Only the text belongs in the answer: every line of the records below, transcribed exactly.

Start of Supplied information

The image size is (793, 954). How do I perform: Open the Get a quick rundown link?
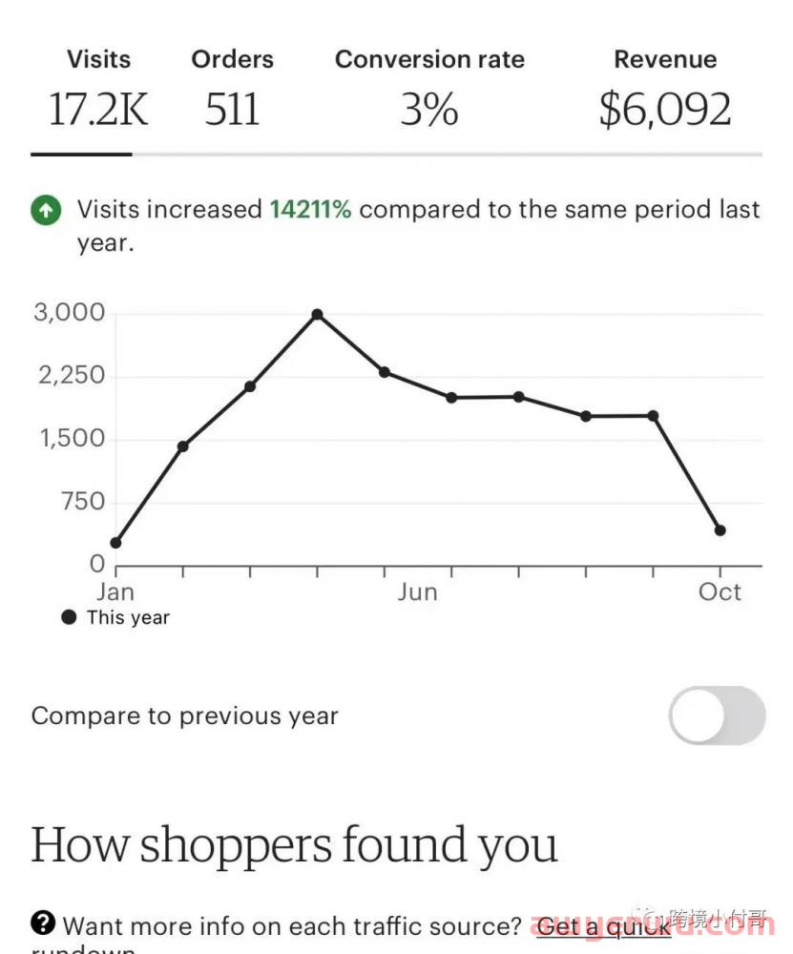point(603,926)
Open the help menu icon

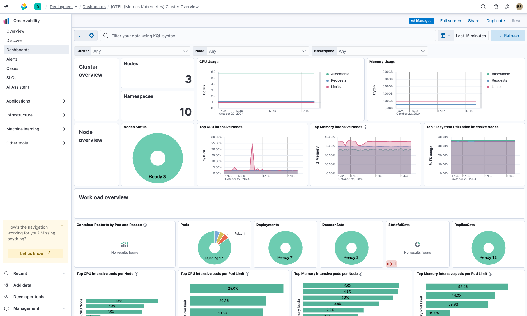click(x=496, y=7)
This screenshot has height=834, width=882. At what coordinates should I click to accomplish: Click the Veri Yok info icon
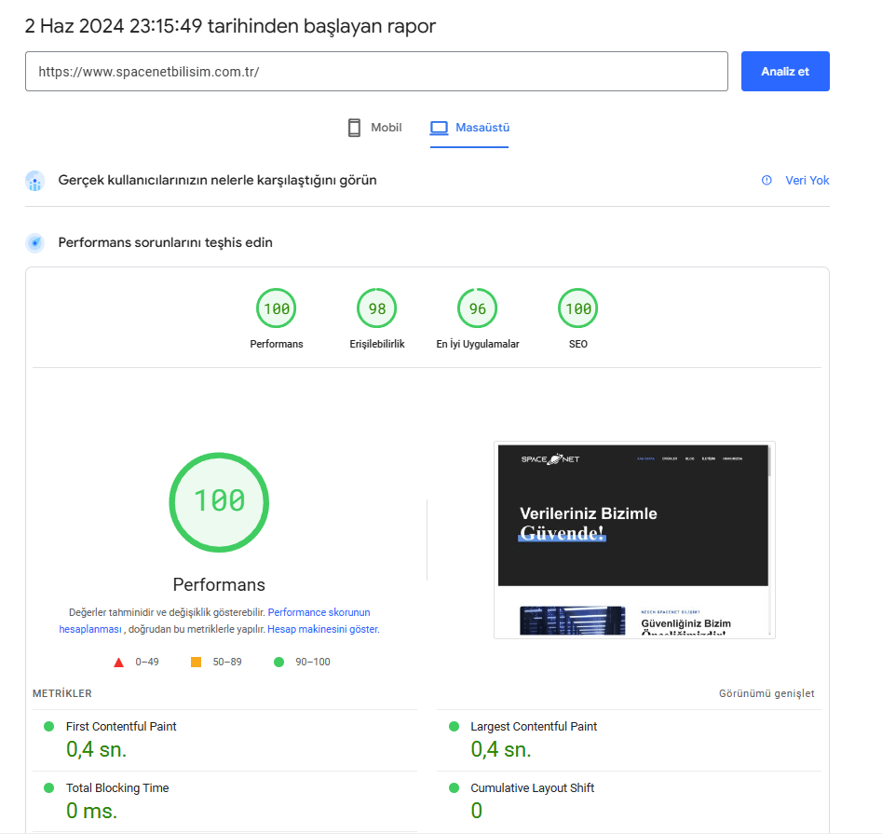point(767,181)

End of Supplied information

### Response
The image size is (793, 954). How do I perform: Open the Get a quick rundown link?
point(603,926)
Open the help menu icon

click(x=496, y=7)
This screenshot has height=834, width=882. At what coordinates should I click to accomplish: Click the Veri Yok info icon
point(767,181)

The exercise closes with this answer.